Opinion remains divided on whether the trusted status accountants enjoy among their clients and the greater public will be eroded if some practitioners are found to be providing poor SMSF advice under the licensing regime, according to a financial services research company senior executive.
“Clearly they hold a fairly privileged position at the moment in terms of the trust that is ascribed to accountants,” CoreData head of financial services Julian Fewtrell told an SMSF Association Sydney chapter function late last year.
“The question is is there enough equity in that trust that a few bad eggs or a few mishaps along the way, so if we had an accountant perhaps providing advice in an area where they shouldn’t and that advice goes bad, will that have the same impact if a financial planner provided similar advice?
“We’re undecided as to how that might play out.
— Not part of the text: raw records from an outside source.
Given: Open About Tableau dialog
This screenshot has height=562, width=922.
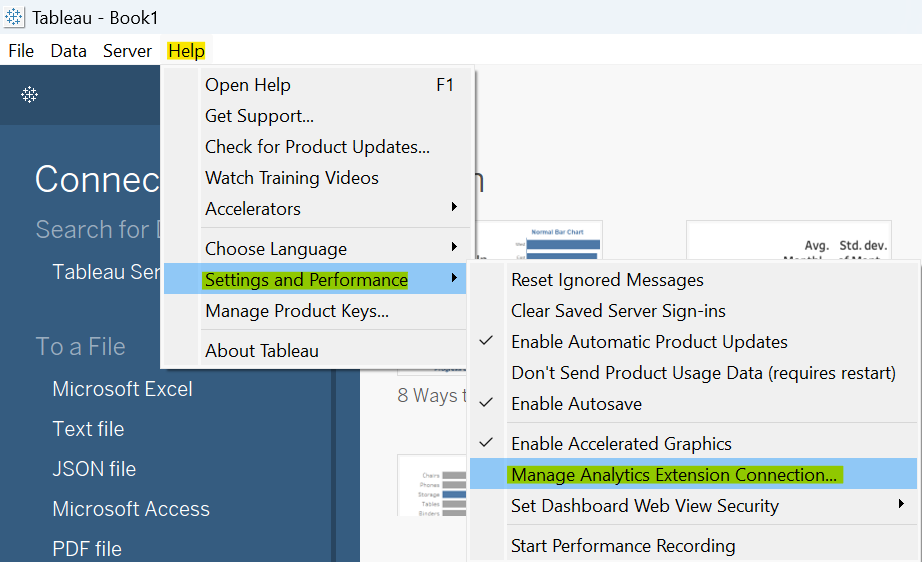Looking at the screenshot, I should (x=262, y=351).
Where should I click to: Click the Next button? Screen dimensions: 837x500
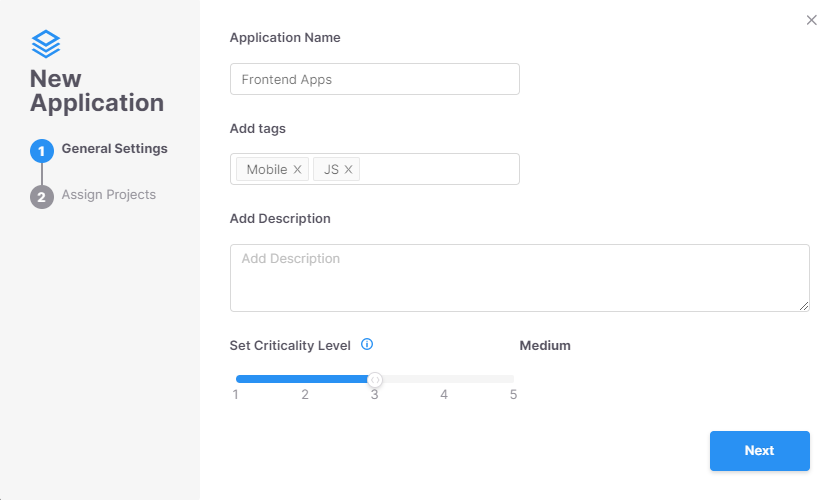[x=760, y=451]
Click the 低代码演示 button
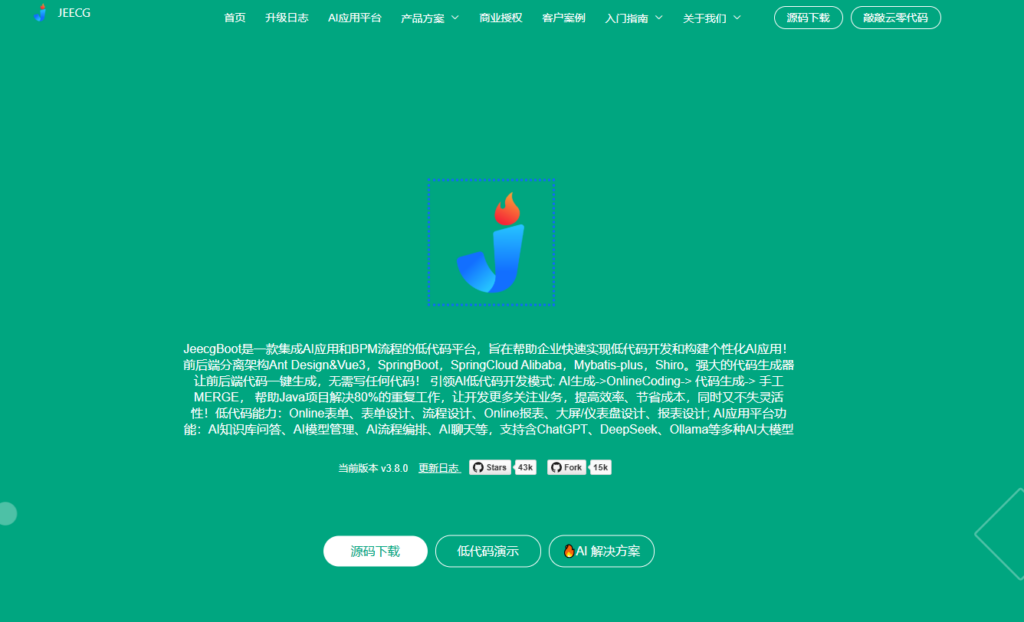Image resolution: width=1024 pixels, height=622 pixels. coord(488,551)
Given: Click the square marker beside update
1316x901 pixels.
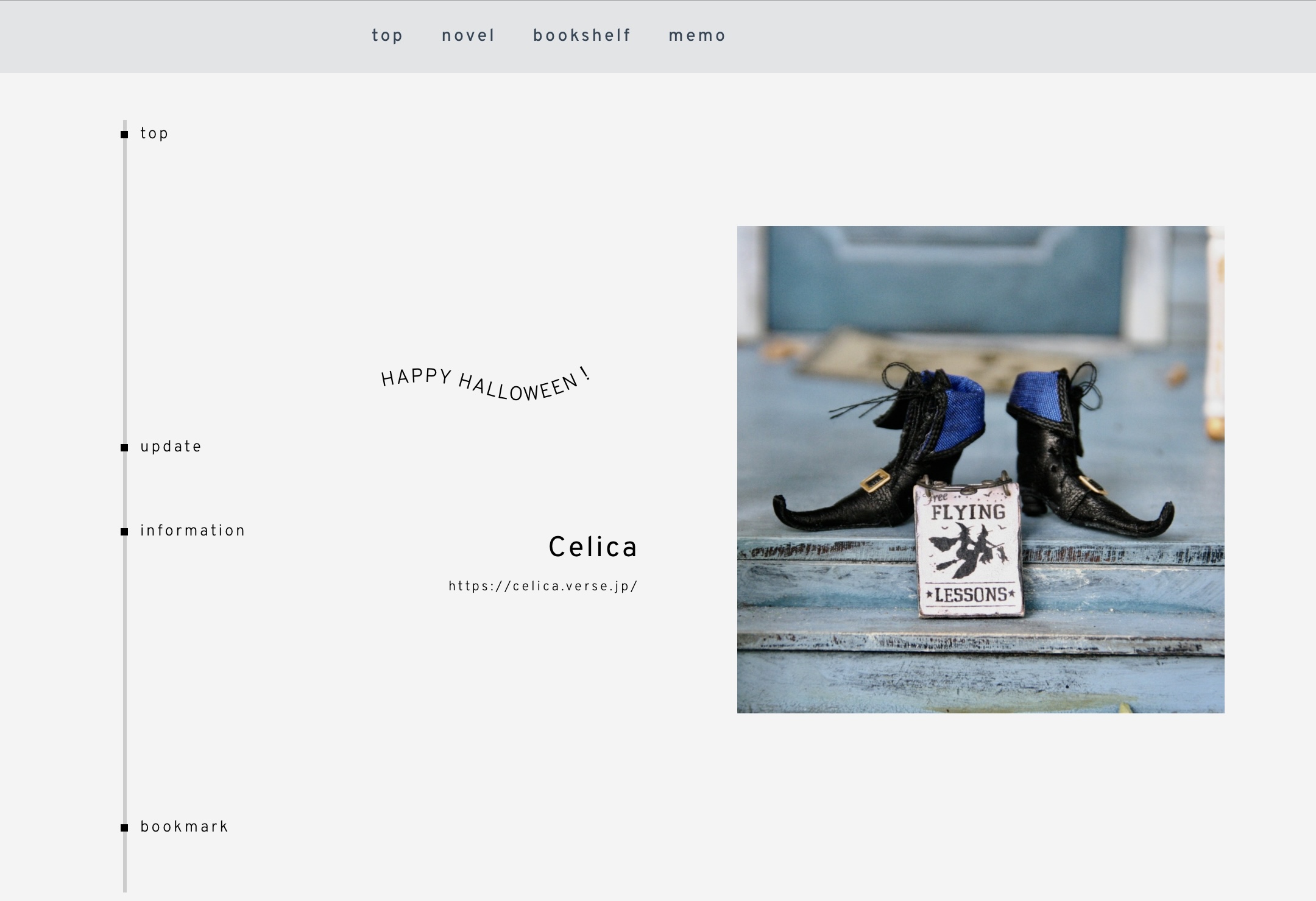Looking at the screenshot, I should click(124, 448).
There is a view that says well they’ve got much more to lose therefore the fall could be much greater and suddenly all of the 30-odd thousand accountants out there will be tarnished by the same brush.
“Or there is sufficient equity there that it’ll just survive and it will be seen as one or two bad eggs.”
Fewtrell pointed out the end result might come down to the media coverage of the incidents where accountants breached the law.
He added there were accountants being caught and punished for misconduct on a regular basis already, however, there had been no impact on the level of trust in the profession as the incidents had not been widely reported.
“A financial planner doing something like that gets reported everywhere,” he added.
“Whether that will start to happen when accountants are actually getting involved in financial planning, I think we’ll have to wait and see.”